--- Start of DATA SUPPLIED ---
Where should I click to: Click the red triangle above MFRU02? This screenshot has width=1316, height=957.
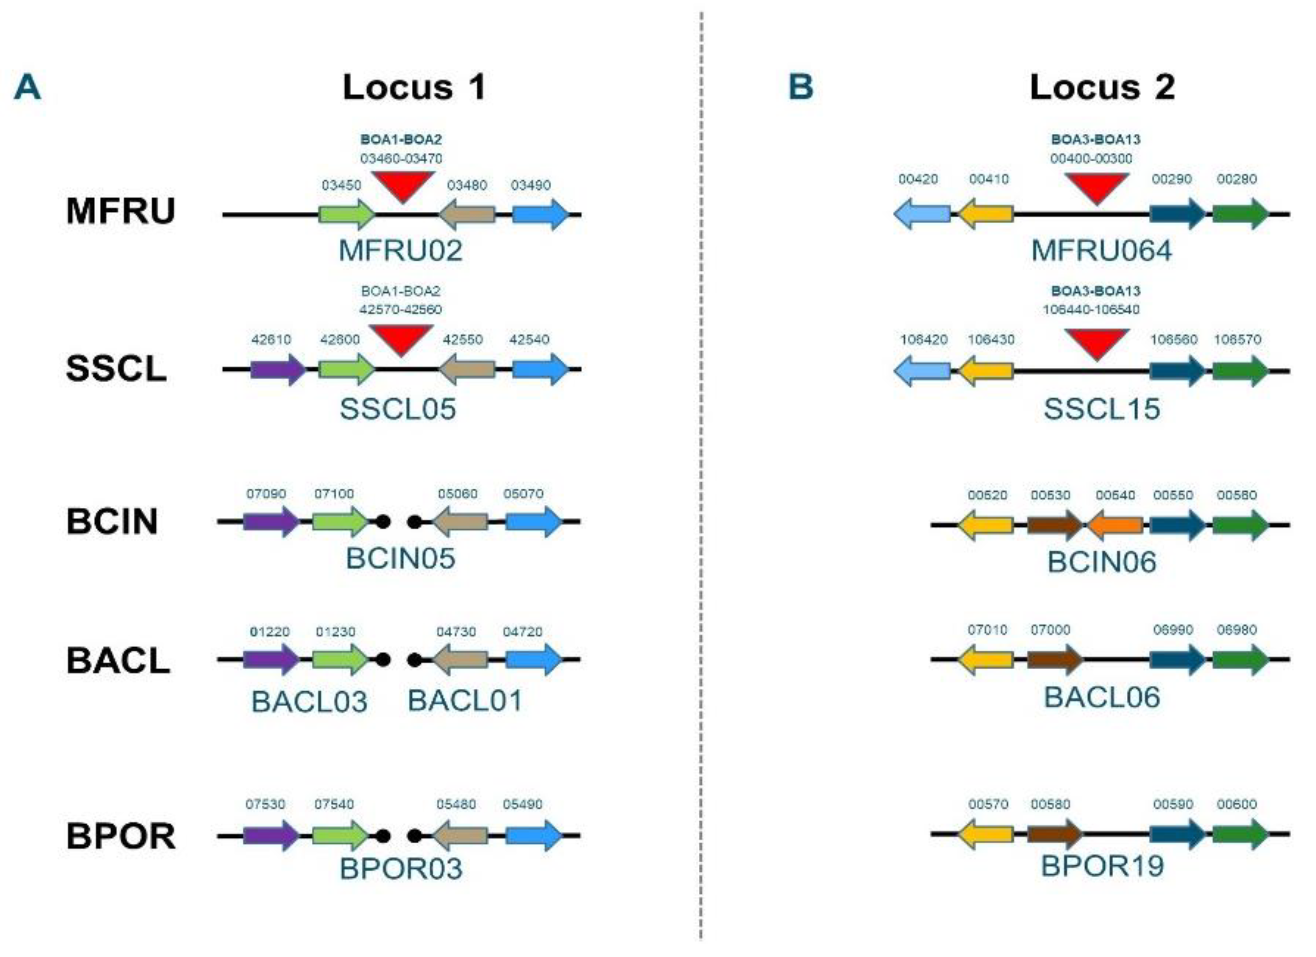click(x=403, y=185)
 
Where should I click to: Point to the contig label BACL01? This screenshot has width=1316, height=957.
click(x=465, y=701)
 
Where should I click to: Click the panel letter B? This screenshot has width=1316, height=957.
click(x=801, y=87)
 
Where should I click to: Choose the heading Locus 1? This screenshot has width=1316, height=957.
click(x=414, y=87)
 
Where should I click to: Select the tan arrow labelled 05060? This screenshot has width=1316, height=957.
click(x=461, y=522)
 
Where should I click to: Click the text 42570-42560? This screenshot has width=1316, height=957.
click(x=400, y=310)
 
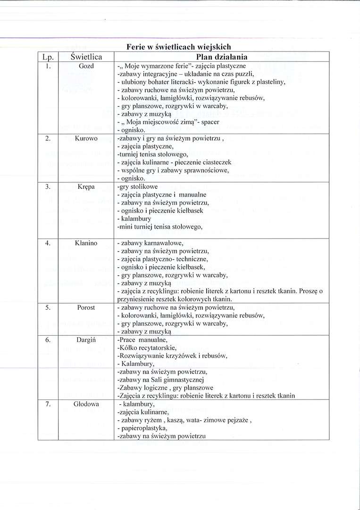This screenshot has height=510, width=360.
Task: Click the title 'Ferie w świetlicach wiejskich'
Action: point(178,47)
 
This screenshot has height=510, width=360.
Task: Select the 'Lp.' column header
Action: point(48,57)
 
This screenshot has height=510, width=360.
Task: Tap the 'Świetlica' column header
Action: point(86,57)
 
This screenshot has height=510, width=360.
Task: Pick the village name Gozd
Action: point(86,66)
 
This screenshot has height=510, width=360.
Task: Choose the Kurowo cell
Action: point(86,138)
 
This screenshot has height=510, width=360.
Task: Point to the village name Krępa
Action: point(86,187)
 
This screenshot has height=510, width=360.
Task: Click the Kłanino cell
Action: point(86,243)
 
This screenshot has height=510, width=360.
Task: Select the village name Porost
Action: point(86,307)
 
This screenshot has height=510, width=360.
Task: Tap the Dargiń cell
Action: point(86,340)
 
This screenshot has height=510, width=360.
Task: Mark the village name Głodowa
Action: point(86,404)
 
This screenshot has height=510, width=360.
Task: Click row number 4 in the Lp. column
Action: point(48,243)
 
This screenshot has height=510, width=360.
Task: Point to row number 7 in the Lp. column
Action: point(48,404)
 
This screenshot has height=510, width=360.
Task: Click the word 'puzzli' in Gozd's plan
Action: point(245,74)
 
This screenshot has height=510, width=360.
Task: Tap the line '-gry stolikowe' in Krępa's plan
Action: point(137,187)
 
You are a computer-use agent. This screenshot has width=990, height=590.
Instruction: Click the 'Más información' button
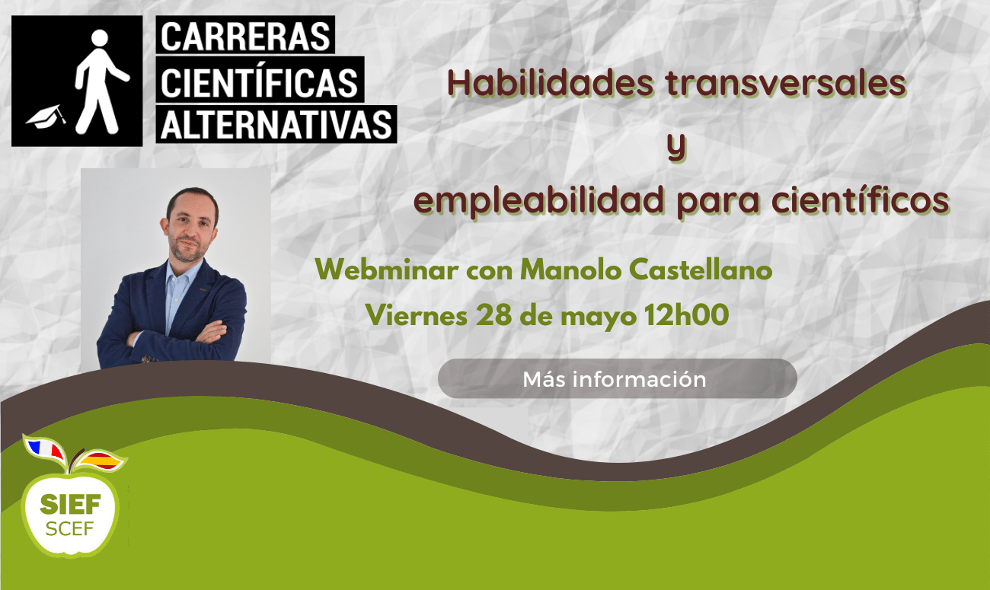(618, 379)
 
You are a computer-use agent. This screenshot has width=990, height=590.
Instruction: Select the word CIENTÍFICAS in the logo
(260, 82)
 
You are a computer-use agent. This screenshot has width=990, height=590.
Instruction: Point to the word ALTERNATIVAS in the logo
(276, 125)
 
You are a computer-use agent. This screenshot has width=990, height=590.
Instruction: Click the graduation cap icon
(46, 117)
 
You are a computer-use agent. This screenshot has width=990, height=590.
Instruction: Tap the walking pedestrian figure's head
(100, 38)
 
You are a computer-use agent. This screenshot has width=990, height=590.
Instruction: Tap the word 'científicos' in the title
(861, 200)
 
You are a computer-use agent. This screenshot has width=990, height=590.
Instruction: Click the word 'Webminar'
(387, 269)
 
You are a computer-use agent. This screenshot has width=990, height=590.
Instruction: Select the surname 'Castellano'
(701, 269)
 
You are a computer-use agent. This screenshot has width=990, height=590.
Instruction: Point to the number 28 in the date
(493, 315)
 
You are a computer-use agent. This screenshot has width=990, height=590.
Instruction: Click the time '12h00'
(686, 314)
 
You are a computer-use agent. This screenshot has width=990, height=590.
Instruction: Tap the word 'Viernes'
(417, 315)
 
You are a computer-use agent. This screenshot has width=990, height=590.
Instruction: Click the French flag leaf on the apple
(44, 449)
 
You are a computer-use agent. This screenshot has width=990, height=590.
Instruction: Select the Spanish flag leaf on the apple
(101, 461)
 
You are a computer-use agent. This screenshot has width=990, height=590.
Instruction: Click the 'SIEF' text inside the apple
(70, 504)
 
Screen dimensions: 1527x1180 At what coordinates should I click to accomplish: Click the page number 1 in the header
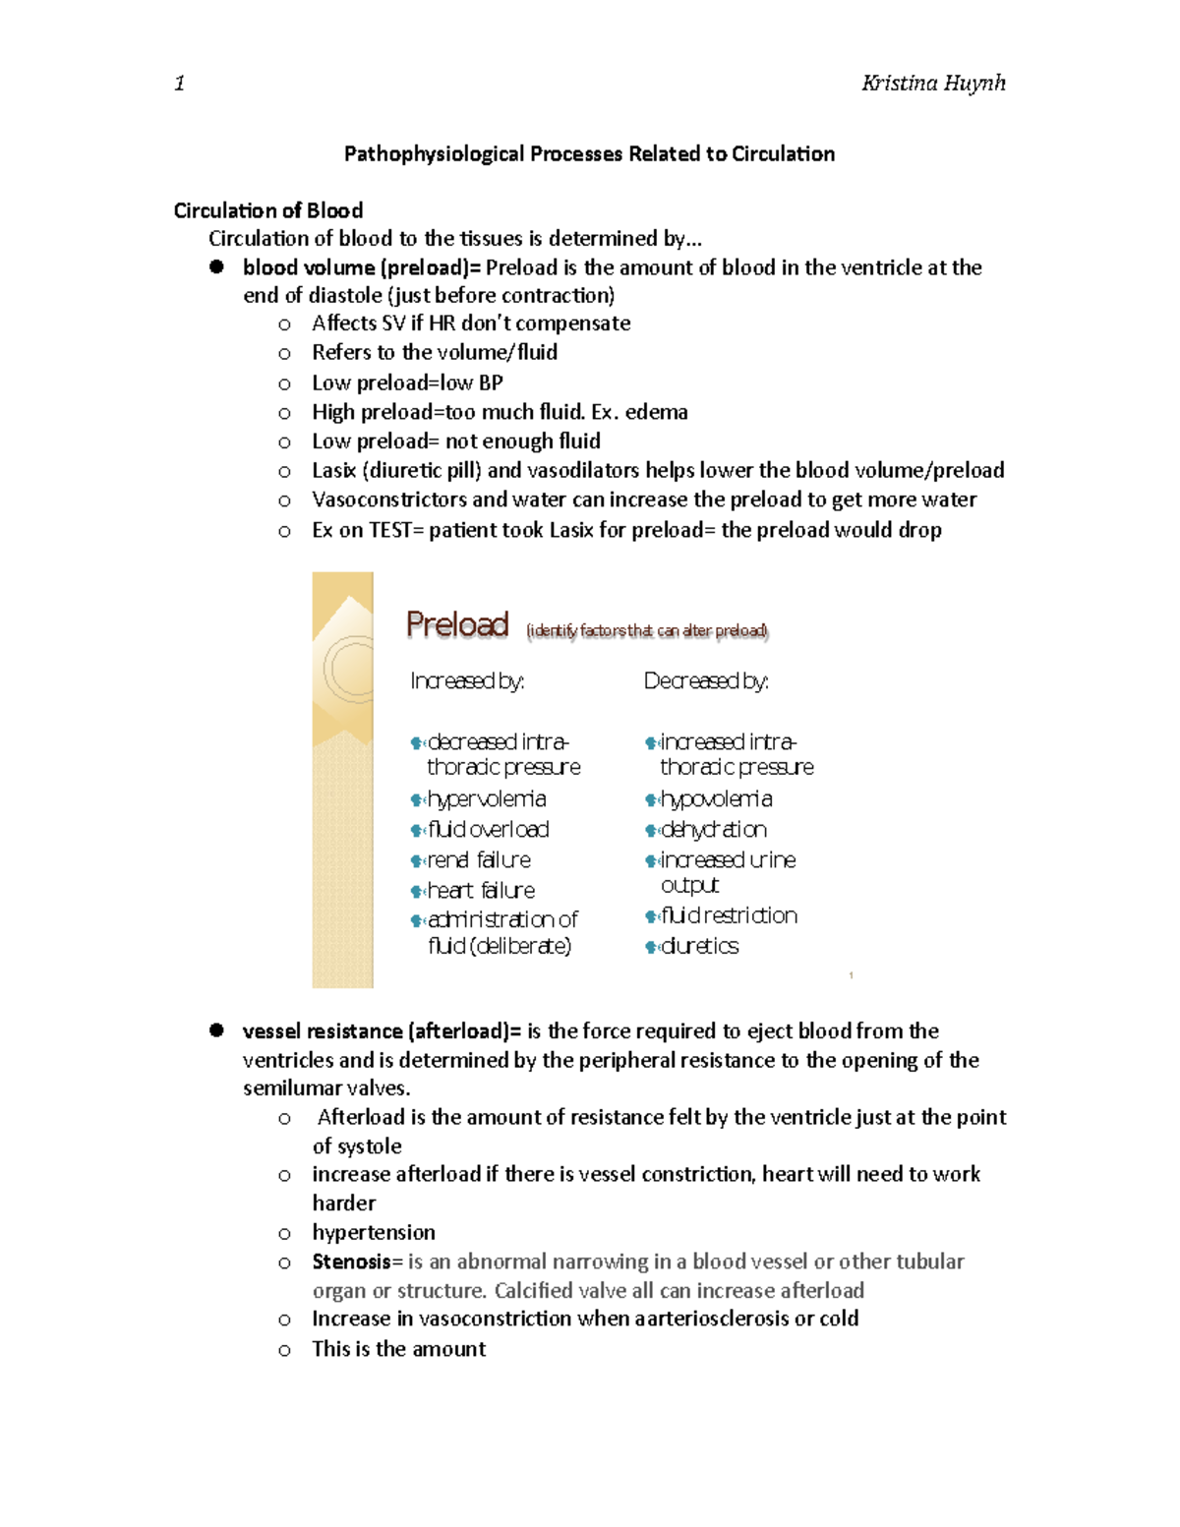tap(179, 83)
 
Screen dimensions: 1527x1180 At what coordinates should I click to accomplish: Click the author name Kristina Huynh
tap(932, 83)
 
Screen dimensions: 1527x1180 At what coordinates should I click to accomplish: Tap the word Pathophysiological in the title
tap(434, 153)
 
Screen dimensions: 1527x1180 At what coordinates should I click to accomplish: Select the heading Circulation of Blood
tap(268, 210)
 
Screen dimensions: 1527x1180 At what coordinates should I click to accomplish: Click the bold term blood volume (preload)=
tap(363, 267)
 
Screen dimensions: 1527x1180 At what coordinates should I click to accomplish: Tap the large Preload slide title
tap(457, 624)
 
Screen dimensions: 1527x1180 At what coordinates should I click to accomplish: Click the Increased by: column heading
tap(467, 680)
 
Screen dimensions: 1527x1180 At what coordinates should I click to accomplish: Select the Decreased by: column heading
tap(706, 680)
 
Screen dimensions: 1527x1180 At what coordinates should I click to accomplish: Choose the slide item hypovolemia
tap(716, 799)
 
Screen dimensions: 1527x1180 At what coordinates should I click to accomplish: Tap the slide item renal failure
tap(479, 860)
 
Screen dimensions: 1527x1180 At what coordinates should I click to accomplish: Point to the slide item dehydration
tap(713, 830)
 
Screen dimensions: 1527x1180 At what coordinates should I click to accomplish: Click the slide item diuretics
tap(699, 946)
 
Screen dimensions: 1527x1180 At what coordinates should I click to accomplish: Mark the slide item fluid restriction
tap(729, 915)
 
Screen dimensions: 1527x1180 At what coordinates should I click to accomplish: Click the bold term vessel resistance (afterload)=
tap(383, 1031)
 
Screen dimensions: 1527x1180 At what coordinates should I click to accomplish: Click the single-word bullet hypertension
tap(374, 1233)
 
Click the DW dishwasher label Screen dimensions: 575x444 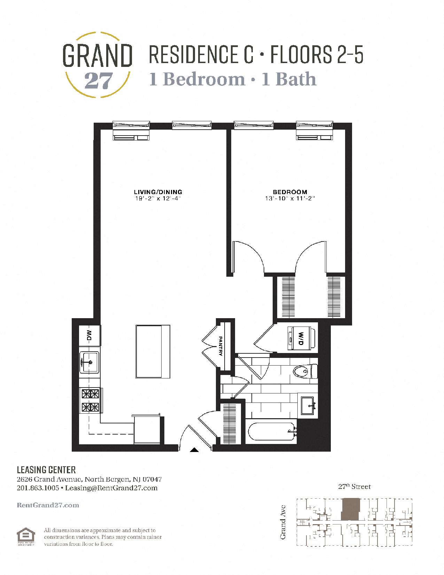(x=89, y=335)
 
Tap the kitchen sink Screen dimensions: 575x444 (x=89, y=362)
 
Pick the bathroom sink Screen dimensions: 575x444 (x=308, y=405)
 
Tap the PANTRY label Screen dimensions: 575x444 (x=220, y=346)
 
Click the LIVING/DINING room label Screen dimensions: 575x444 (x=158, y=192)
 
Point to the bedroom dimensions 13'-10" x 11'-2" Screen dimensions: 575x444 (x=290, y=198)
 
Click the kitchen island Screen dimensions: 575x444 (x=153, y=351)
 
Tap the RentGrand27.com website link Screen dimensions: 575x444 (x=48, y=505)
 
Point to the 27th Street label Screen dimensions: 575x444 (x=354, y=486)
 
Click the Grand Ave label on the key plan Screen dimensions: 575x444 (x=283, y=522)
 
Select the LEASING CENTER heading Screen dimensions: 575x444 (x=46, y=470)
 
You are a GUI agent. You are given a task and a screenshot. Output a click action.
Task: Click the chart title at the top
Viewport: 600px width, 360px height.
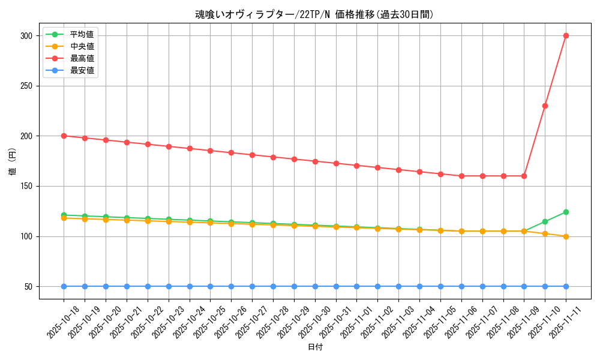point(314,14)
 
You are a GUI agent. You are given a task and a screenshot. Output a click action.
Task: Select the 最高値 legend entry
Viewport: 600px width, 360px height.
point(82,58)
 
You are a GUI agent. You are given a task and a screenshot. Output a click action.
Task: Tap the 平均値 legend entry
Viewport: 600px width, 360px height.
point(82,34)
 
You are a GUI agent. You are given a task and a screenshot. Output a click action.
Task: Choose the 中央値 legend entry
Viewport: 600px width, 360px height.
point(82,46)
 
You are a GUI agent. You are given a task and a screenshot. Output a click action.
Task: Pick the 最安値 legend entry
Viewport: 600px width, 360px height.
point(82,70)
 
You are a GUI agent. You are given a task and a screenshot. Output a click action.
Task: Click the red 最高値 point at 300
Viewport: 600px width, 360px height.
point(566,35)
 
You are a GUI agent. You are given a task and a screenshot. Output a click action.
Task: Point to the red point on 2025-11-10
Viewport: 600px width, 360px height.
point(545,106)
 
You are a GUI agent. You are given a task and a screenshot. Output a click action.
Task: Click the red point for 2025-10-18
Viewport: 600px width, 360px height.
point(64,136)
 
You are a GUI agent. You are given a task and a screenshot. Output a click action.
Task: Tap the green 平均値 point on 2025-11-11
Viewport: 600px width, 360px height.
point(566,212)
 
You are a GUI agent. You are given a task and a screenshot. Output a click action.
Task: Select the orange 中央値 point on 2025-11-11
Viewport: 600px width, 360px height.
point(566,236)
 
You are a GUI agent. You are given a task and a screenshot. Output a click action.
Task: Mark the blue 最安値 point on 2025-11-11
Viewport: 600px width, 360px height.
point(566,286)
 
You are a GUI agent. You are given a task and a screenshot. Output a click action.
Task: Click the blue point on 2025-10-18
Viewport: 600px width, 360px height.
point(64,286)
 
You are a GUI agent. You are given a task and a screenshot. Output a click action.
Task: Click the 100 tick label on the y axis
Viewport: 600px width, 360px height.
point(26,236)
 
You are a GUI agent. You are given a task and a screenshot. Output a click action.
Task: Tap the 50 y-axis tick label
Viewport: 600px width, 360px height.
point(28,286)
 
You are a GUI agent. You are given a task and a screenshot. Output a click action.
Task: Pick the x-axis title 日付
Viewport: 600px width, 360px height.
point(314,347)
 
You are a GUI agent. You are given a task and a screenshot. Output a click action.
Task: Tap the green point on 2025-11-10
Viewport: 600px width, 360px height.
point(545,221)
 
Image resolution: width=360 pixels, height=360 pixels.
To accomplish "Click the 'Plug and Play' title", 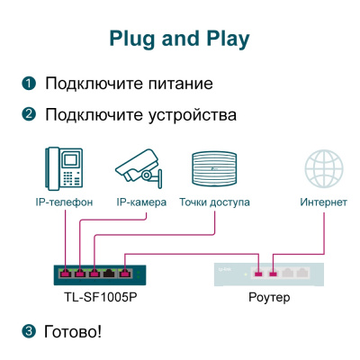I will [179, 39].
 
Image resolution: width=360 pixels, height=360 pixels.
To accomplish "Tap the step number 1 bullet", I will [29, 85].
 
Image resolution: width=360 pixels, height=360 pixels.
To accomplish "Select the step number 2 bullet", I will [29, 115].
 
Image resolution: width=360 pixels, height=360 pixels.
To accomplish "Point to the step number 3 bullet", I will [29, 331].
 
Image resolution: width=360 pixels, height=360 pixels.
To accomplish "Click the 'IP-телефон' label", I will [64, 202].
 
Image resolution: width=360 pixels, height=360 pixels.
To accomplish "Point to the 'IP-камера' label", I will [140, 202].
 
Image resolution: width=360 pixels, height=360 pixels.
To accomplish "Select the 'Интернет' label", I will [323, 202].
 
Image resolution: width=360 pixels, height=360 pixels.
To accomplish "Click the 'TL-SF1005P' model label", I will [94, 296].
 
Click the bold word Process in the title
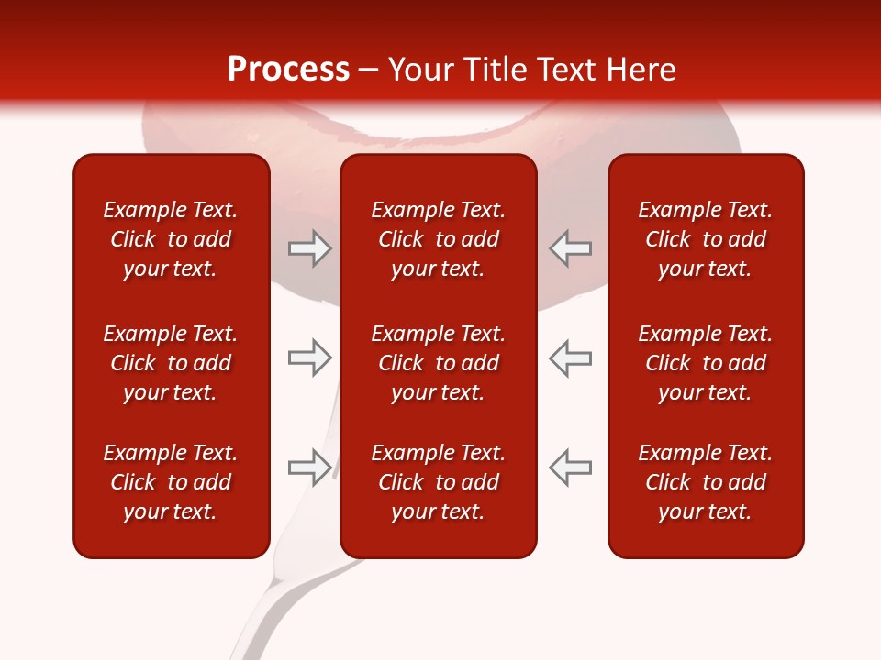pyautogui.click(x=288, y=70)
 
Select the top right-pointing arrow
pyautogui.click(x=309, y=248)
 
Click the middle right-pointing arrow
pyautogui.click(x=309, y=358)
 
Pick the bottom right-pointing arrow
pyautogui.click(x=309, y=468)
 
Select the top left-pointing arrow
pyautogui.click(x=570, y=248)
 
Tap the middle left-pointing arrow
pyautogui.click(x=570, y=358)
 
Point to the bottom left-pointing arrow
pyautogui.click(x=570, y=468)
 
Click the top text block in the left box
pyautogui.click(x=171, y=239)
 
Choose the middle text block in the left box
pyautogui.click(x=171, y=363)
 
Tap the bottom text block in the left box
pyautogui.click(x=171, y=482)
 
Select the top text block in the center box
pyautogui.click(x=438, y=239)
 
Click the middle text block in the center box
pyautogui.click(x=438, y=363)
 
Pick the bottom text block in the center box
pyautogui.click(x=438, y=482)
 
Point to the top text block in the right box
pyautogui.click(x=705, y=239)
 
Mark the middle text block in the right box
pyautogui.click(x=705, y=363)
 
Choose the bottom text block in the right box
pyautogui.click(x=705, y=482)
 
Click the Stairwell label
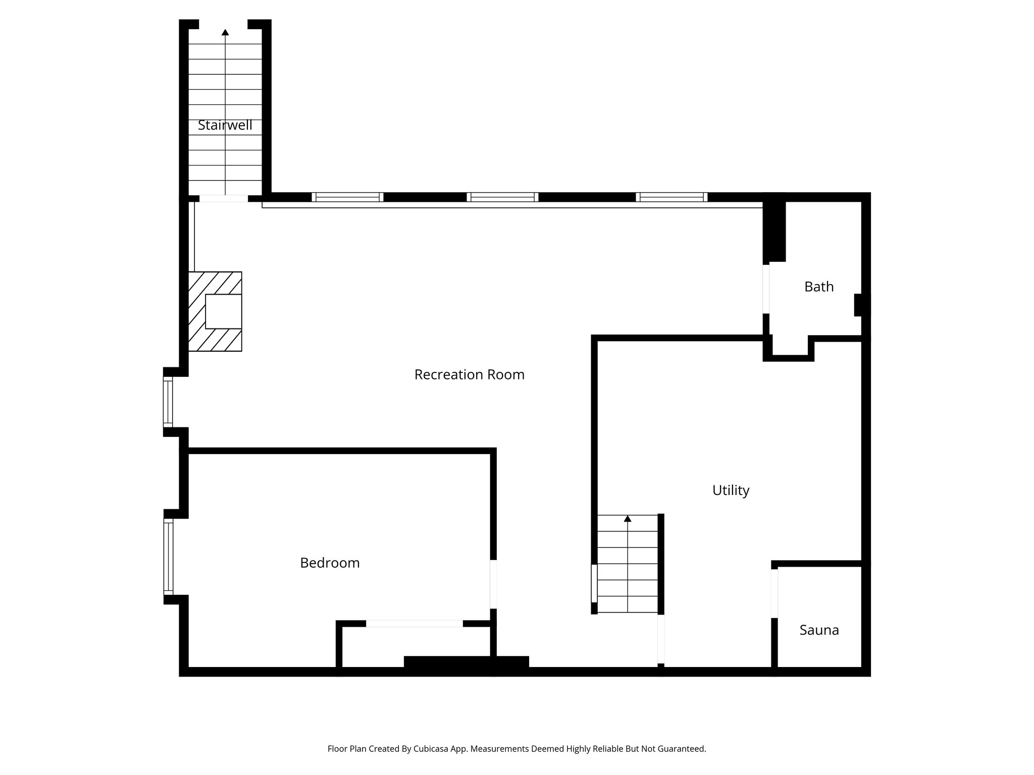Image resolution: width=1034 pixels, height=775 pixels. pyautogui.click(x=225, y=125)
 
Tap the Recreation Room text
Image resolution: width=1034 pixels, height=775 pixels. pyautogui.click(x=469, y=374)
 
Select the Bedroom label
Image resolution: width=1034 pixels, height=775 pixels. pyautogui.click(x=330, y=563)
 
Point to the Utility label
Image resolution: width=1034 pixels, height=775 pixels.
--- End of DATA SUPPLIED ---
SHORT EXERCISE » Gather every line of the data above that contains the word "Choose" and list them.

COMPLETE OUTPUT »
Where should I click to: Choose the heading Locus 1? This screenshot has width=1316, height=957.
Task: Choose the Kurowo cell
Screen dimensions: 1527x1180 At what coordinates should I click to accomplish: Choose the slide item hypovolemia
Task: Choose the 中央値 legend entry
Choose the middle text block in the left box
Choose the bottom text block in the right box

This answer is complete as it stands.